I'm now ripping on v.1.1.2, colour tones is a nice touch, all seems good


----------



## Click (Sep 10, 2016)

arthurbikemad said:


> I'm now ripping on v.1.1.2, colour tones is a nice touch, all seems good



I found that the "Standard" works fine for me.


----------



## arthurbikemad (Sep 10, 2016)

Click said:


> arthurbikemad said:
> 
> 
> > I'm now ripping on v.1.1.2, colour tones is a nice touch, all seems good
> ...



Same here, flicked through them and thought, yep, works, back to standard


----------



## East Wind Photography (Sep 10, 2016)

Where is the option to set the gps retention time? I see the update interval but cant locate the retention interval.


----------



## Click (Sep 11, 2016)

Yellow Menu Page 3:

-GPS Settings

-GPS Logger

-Position data retention ... Choices are: 10 min, 30 min, 1 hour, 3 hours, 6 hours, Unlimited.


----------



## douglaurent (Sep 11, 2016)

All the Sigma and Tamron lenses that didn't work right or didn't work at all still don't work after this update. Combined with the fact that only third party crop lenses do work on the 1DX2 full frame mount, and the fact that 4K video is only crop, this means especially the zoom lens options are very limited now.

Thanks again Canon for all the many unnecessary limitations in a 6500 euro camera!!!


----------



## Tony Pags (Sep 11, 2016)

Anyone got a link to the firmware? Normally Canon Rumours posts a link to the download.


----------



## East Wind Photography (Sep 11, 2016)

Thanks Click. Not sure how I missed that. However it's not the first time I've gone through all of the menus to find something.


----------



## GuyF (Sep 11, 2016)

douglaurent said:


> All the Sigma and Tamron lenses that didn't work right or didn't work at all still don't work after this update.



The firmware is written by Canon for a Canon camera, not for the benefit of third-party manufacturers. If you want your Sigma to work with it, download the Sigma firmware update for their lens or return your 85mm f1.4 to them to be re-chipped.


----------



## GuyF (Sep 11, 2016)

Tony Pags said:


> Anyone got a link to the firmware? Normally Canon Rumours posts a link to the download.



Normally Canon Rumours users can also use a search engine. 

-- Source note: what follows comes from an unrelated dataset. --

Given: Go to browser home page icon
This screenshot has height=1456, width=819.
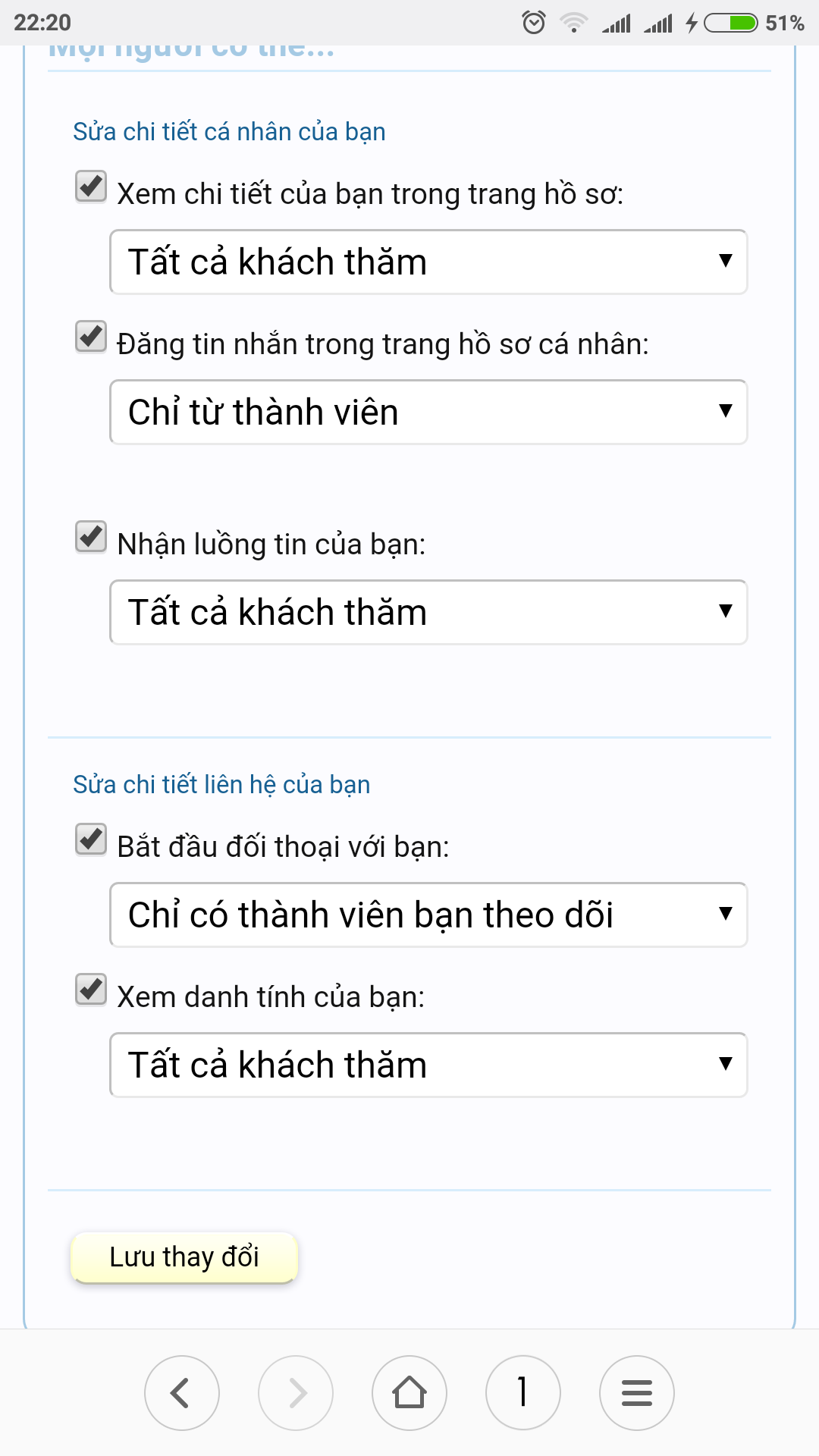Looking at the screenshot, I should click(x=410, y=1393).
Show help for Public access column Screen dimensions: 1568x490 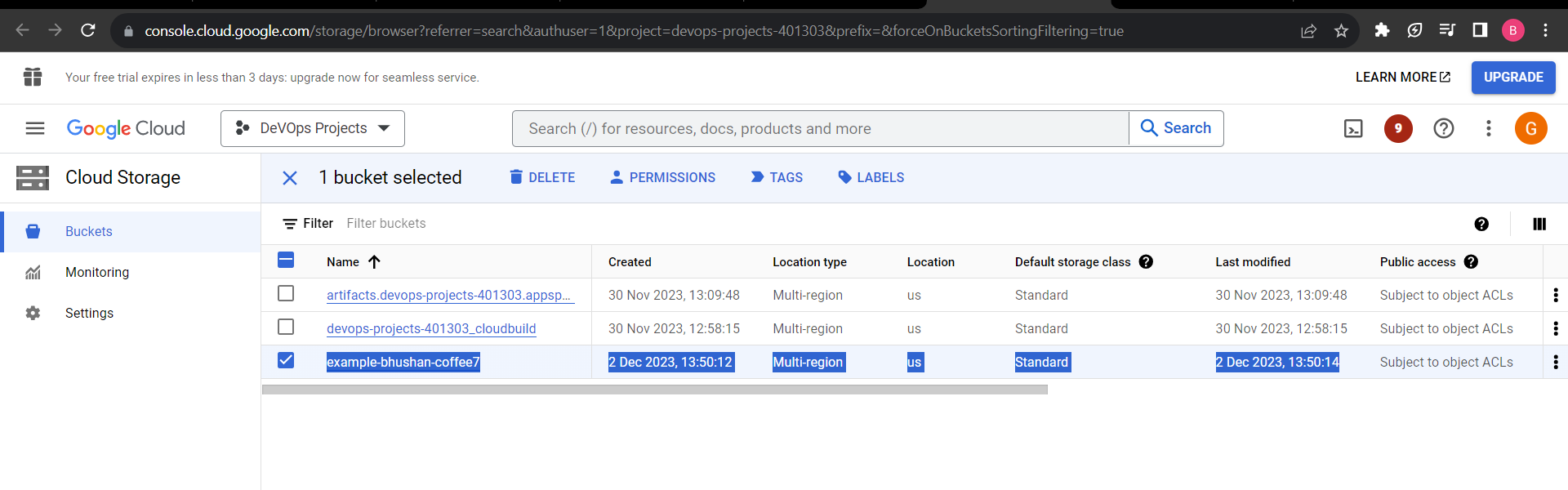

http://learn.usa.canon.com/resources/articles/2016/eos1dx-markii-firmware-update.shtml?cm_mmc=TW-_-PRO+MKT+PRODUCT-_-2016-08-31_0456PM_TWPRO_1dx-_-129336:3718627

https://www.usa.canon.com/internet/portal/us/home/support/details/cameras/dslr/eos-1d-x-mark-ii?tab=drivers#Z7_MQH8HIC0L88RB0AMD0F1Q42K25


----------



## arthurbikemad (Sep 11, 2016)

Did they add "fine detail" style in the last firmware, I don't remember it there before, perhaps I missed it? Not that I use anything other than standard.


----------



## LordofTackle (Sep 11, 2016)

arthurbikemad said:


> Did they add "fine detail" style in the last firmware, I don't remember it there before, perhaps I missed it? Not that I use anything other than standard.



Nope, it was there right from the start. 
But I am also using only Standard style.


----------



## LordofTackle (Sep 11, 2016)

Click said:


> Yellow Menu Page 3:
> 
> -GPS Settings
> 
> ...



does "unlimited" mean in this case "until the GPS picks up a new signal"?


----------



## Click (Sep 11, 2016)

LordofTackle said:


> Click said:
> 
> 
> > Yellow Menu Page 3:
> ...




As I understand it, yes.


----------



## Click (Sep 11, 2016)

East Wind Photography said:


> Thanks Click. Not sure how I missed that. However it's not the first time I've gone through all of the menus to find something.




You're welcome, Sir.


----------